Page excerpt:
++++++++++

The Textbooks Tablets Debate
As my brain continues to forget the details of life (see my blog post, Recoiling at the Lack of Recalling) it worked hard the other day to recall the name of the black cat in Edgar Allan Poe’s short story, “The Black Cat.” This was bothering me because Poe’s second Principle of Composition cites “every word must contribute to the emotional effect” the author is attempting to create. The name of the cat was significant and it was on the tip of my tongue. We have several bookcases and our attic is stuffed with texts (including my college textbooks—want to borrow “Engineering Calculus?” Drop an email.) Somewhere in the house were at least three collections of Poe’s short stories and poetry, and the search became a quest—a frustrating one.
I went online. There I found the complete short story and the name of the cat. I was even able to do a search routine on how many times the name is used in the story. Now, I love books. I love the smell and the feel of them, and I appreciate the weight of a good text when it rests on my chest as I lie in bed, ending my day by reading a few enlightening words.
I bring up my love of books because Polley (the most avid reader I know) showed me a newspaper article about school districts abandoning textbooks in favor of online texts. I am in favor of this, and here are the reasons why:
I taught high school language arts for almost four decades. Every year we assigned anthologies, large textbooks with short stories, poetry, and one or two plays. Ninety percent of the selections in these books were not used by teachers, simply because what the publishers thought were the best selections by certain authors and what former English majors, now teachers, thought were the most teachable and valuable literary works was not congruent. There was also the “censor factor.” Believe it or not, a very small group of extremely narrow-minded people had an irrational but powerful influence on what textbook publishers should include in their anthologies. Their thinking prevented excellent literature from being included in the textbooks.
I followed an online debate between supporters of textbooks and supporters of textbook replacement, namely tablets. One consistency seemed to be the supporters of textbooks claim that textbooks were much cheaper than tablets ($25 instead of $100). These textbook advocates might be citing prices from the 1950’s. When I left teaching our anthology ran close to $70, and that was just for the English textbook.

++++++++++

Data extract:

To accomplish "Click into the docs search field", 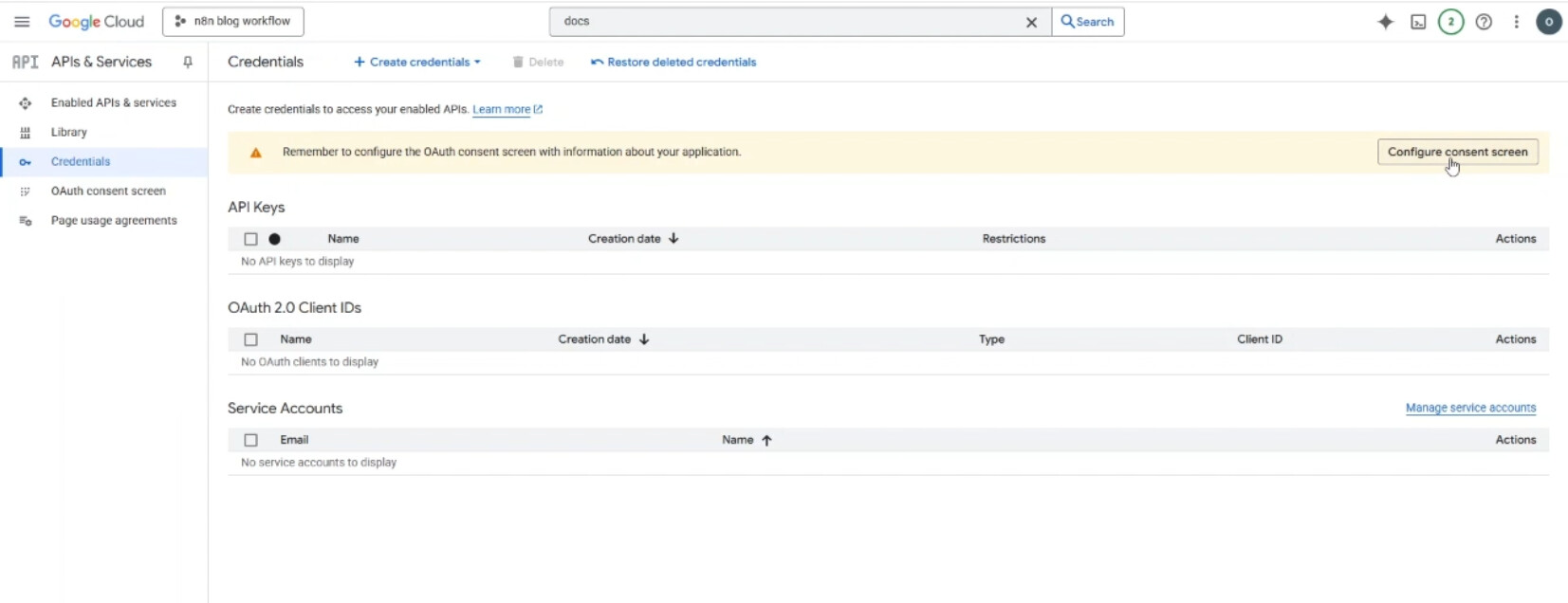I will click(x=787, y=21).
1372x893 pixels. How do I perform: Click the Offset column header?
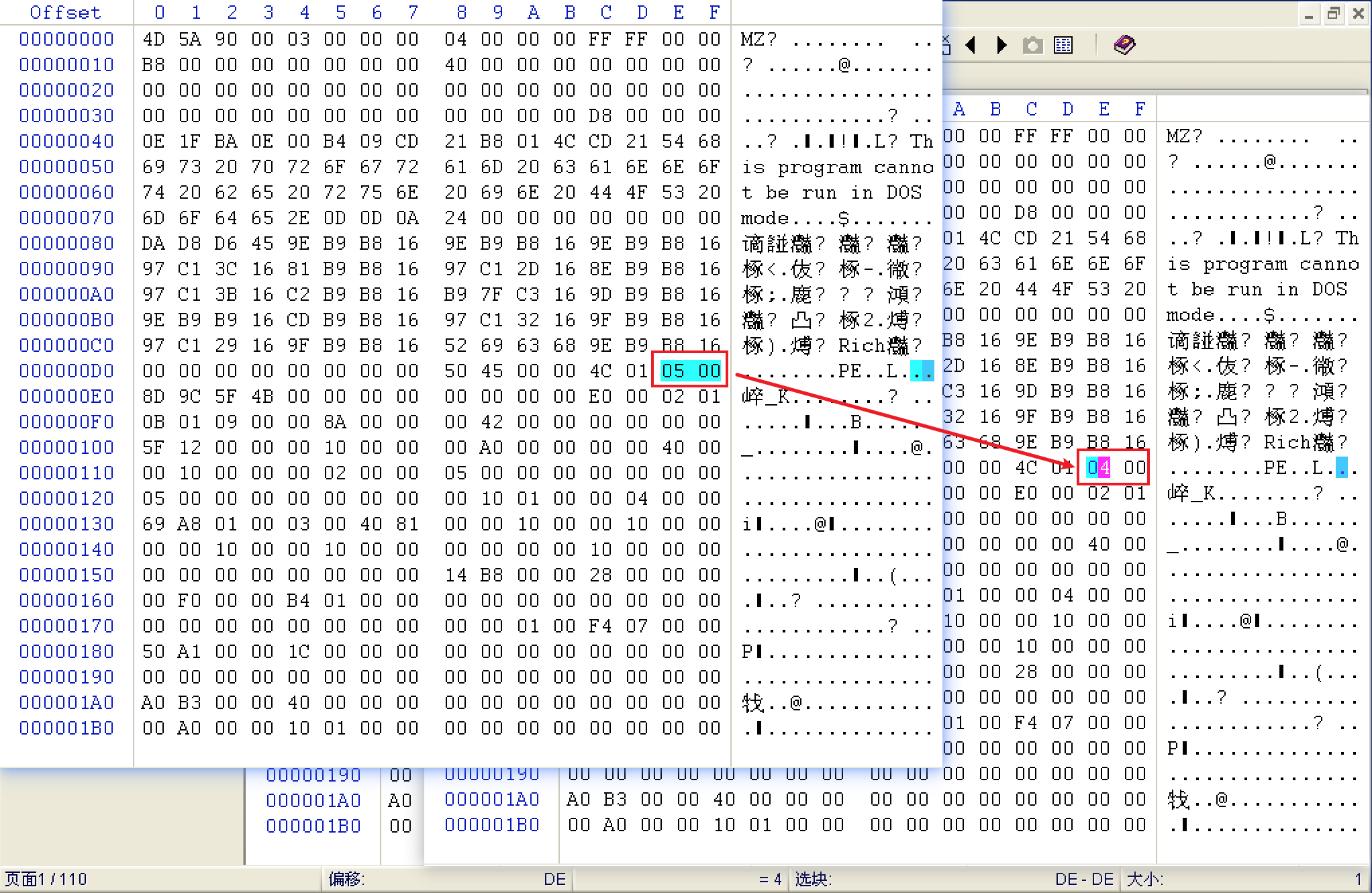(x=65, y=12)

++++++++++

Stated task 1:
Answer from the post on textbooks and tablets:
(a) What subject did the writer teach, and for about how long?
(b) In the online debate, what prices did textbook supporters give for textbooks and for tablets?
(c) What did the English anthology cost when the writer left teaching?
Stated task 2:
List every dollar amount that appears in the post on textbooks and tablets.
Stated task 3:
Pick up the post on textbooks and tablets after its last sentence and continue it.
The material bears no relation to the post on textbooks and tablets.

Expected answer 1:
(a) High school language arts, for almost four decades.
(b) $25 for textbooks and $100 for tablets.
(c) Close to $70.

Expected answer 2:
$25, $100, $70

Expected answer 3:
And publishing companies began doing what I consider to be not nice things. Kids lose books. No matter how much a teacher emphasizes that a lost book will cost the parents $70, students still lose books (someone has to pay for it—either the parent or the other taxpayers). So imagine the English department is minus 100 American Lit Rejuvenated textbooks, $70 a crack or $700. In an ideal world, all owners of lost books pay up, and the English department chairperson orders from the publisher, Textbooks Are Us, 100 replacement anthologies. But wait! Textbooks Are Us no longer print that edition of American Lit Rejuvenated. The department chairperson will have to order the second edition of American Lit Rejuvenated at $90 a book. What choice does the department chairperson have? So she orders 100 copies of American Lit Rejuvenated Second Edition and her budget is down an extra $200 she did not count on.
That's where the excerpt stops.